Task to carry out = Reproduce the records below line for line, without changing anything and without the pictures.

Source data =
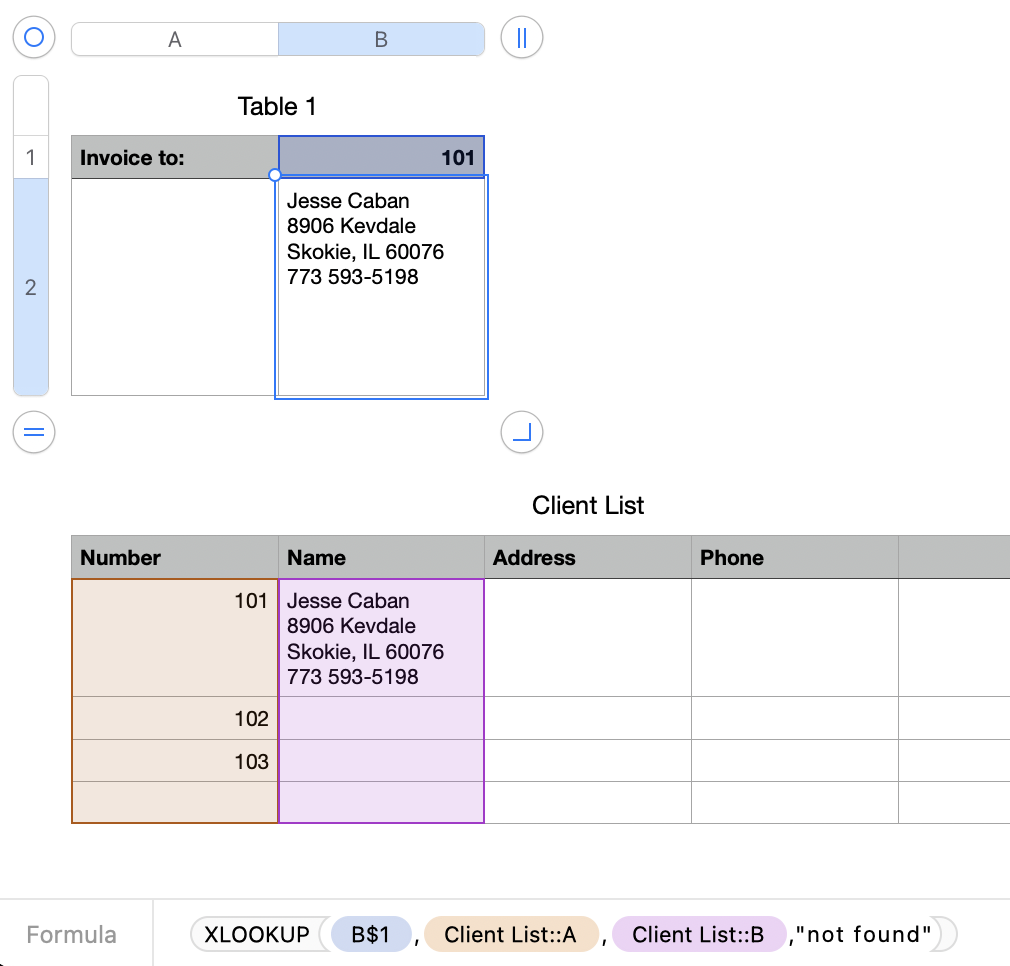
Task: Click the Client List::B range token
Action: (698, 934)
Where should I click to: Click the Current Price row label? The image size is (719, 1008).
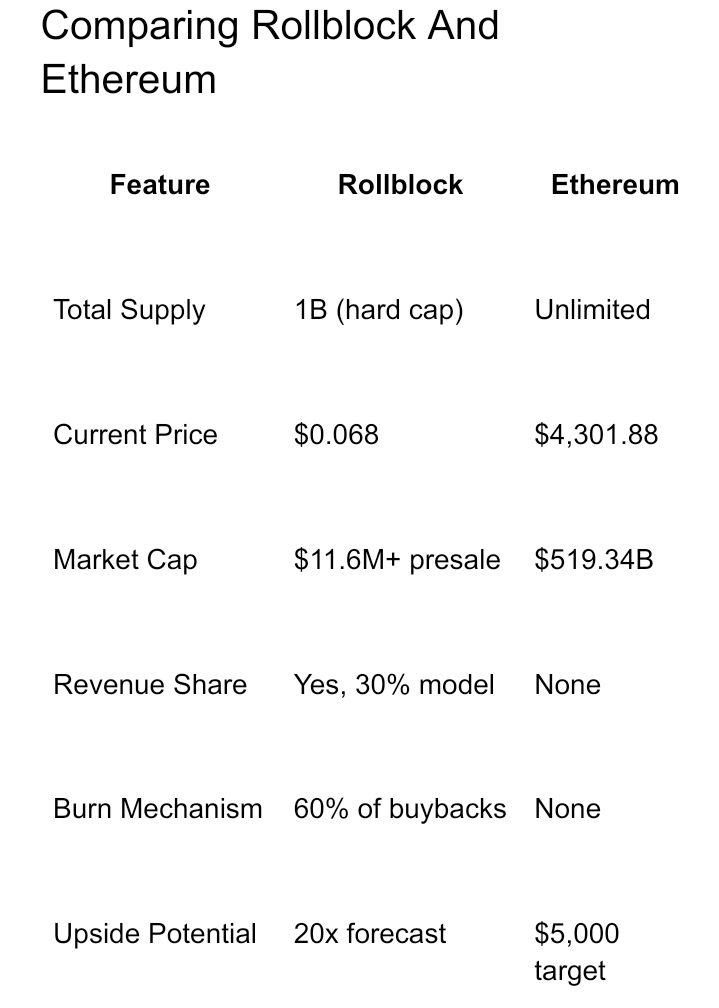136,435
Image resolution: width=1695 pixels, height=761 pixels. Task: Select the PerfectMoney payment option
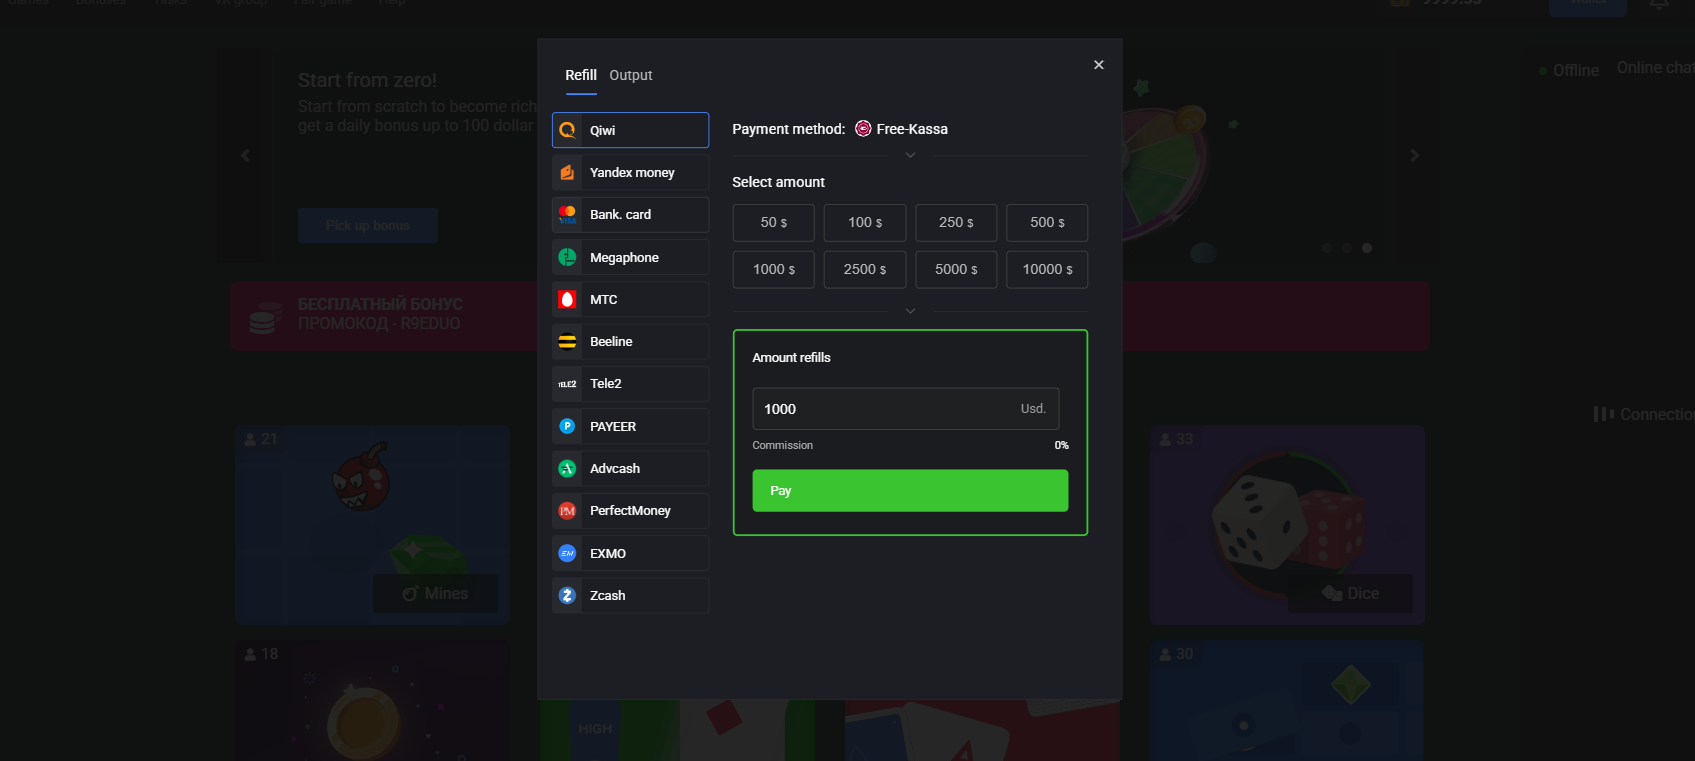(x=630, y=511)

Problem solution =
Task: Click the Client List::B range token
Action: (698, 934)
Where should I click to: Click the Current Price row label? The image size is (719, 1008).
136,435
Image resolution: width=1695 pixels, height=761 pixels. Task: Select the PerfectMoney payment option
(x=630, y=511)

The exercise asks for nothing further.